Sherman's March was recently chosen for preservation by the Library of Congress National Film Registry as a "historically significant American motion picture." This 1986 feature has won best documentary awards at numerous film festivals including Sundance, and was selected as "One of the Top 20 Documentaries of All-Time" by the International Documentary Association.

The filmmaker, Ross McElwee, is 33 years old and still not married. After being ditched by the woman he loves, he is in limbo. His older sister is very critical of his scraggly appearance and laid-back lifestyle. She wonders if he will ever get himself together. She, on the other hand, is trying desperately to become more sexually attractive to men by getting a fanny tuck.

McElwee decides to make a documentary about General William Sherman's March through the South during the Civil War. He is very intrigued with this controversial figure who is still hated by many and viewed as a failure. Feeling somewhat out of it himself, McElwee begins a relationship with Pat, an attractive actress who gets his attention by doing some erotic anticellulite exercises in front of him. He follows her around and listens to her phantasmagorical ideas about a screenplay she wants to write. They head off to Atlanta where she auditions for a movie and tries unsuccessfully to make contact with Burt Reynolds. Meanwhile, McEllwee ponders Sherman's life and exploits and has dreams about a nuclear war when he is not tossing and turning in anxiety about his own future.
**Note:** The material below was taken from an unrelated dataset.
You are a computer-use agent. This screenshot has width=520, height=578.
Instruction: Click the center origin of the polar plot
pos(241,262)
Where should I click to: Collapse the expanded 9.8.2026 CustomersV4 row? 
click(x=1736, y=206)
The filmmaker next meets Claudia, an interior designer who introduces him to a band of conservative survivalists who hate big government and have set up their own little paradise in the wilderness replete with food supplies and underground bunkers. McEllwee goes along for the ride but seems baffled by these outsiders. But at least they prove he isn't so strange!
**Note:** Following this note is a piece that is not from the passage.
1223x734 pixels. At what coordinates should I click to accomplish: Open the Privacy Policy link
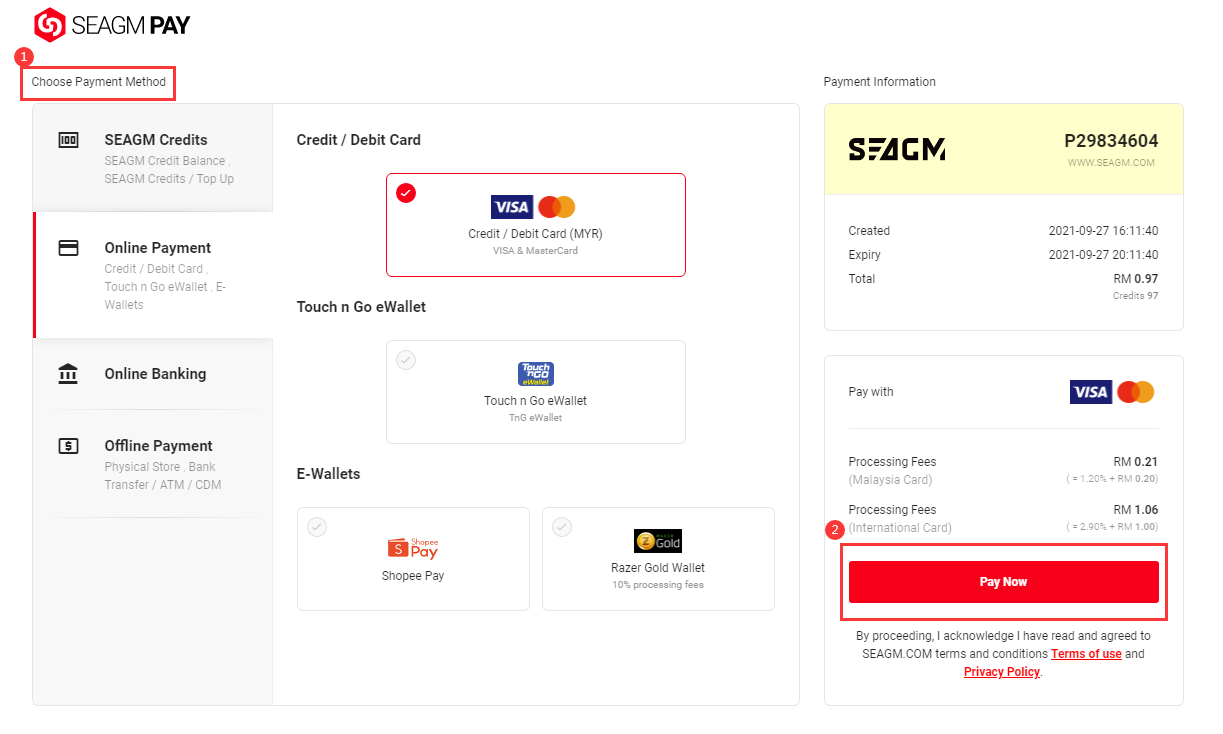[1002, 672]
On an island off Savannah, he discovers Winni, a linguist who lives alone in a tree house and finds all the attention he focuses on her to be quite satisfying. But when McEllwee leaves their retreat, she takes up with the only other man on the island. Next, one of McEllwee's good friends, a former teacher with very definite ideas about the kind of woman he needs in his life, introduces him to Deedee, who turns out to be a Mormon whose dowry includes a fallout shelter. McEllwee gets turned on by a rock singer and then visits an old girlfriend just to see if there's anything left of their relationship.
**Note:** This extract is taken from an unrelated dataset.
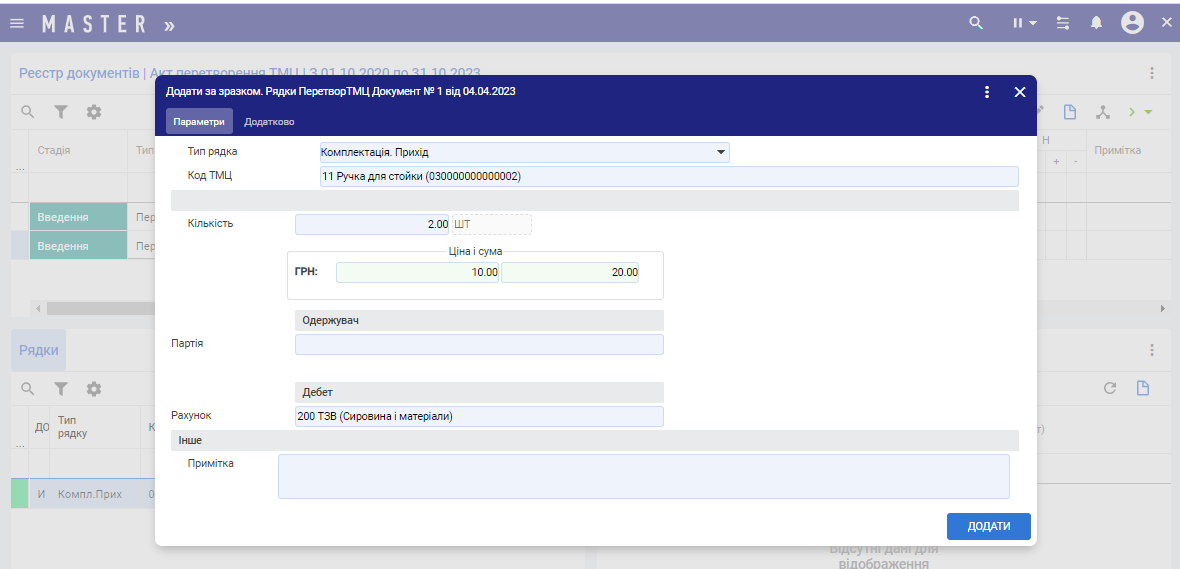Open settings gear in Рядки panel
Through all of these encounters with women, the filmmaker comes to see himself more clearly as a confused man who uses his camera as a tool to keep himself apart from others. And in all of his commentary on Sherman's march, McEllwee manages to construct a portrait of the South and the ironies of history. This documentary, in its own meandering way, also has a lot to say about America in the early 1980s when fears about a nuclear holocaust were rampant and large numbers of people turned to fundamentalism as a kind of security. Sherman's March is an extraordinary documentary that deserves all the awards and acclaim that has been lavished upon it.


The DVD includes an interview with Ross McElwee, selections from other McElwee films, General Sherman's personal letters, and a photo gallery.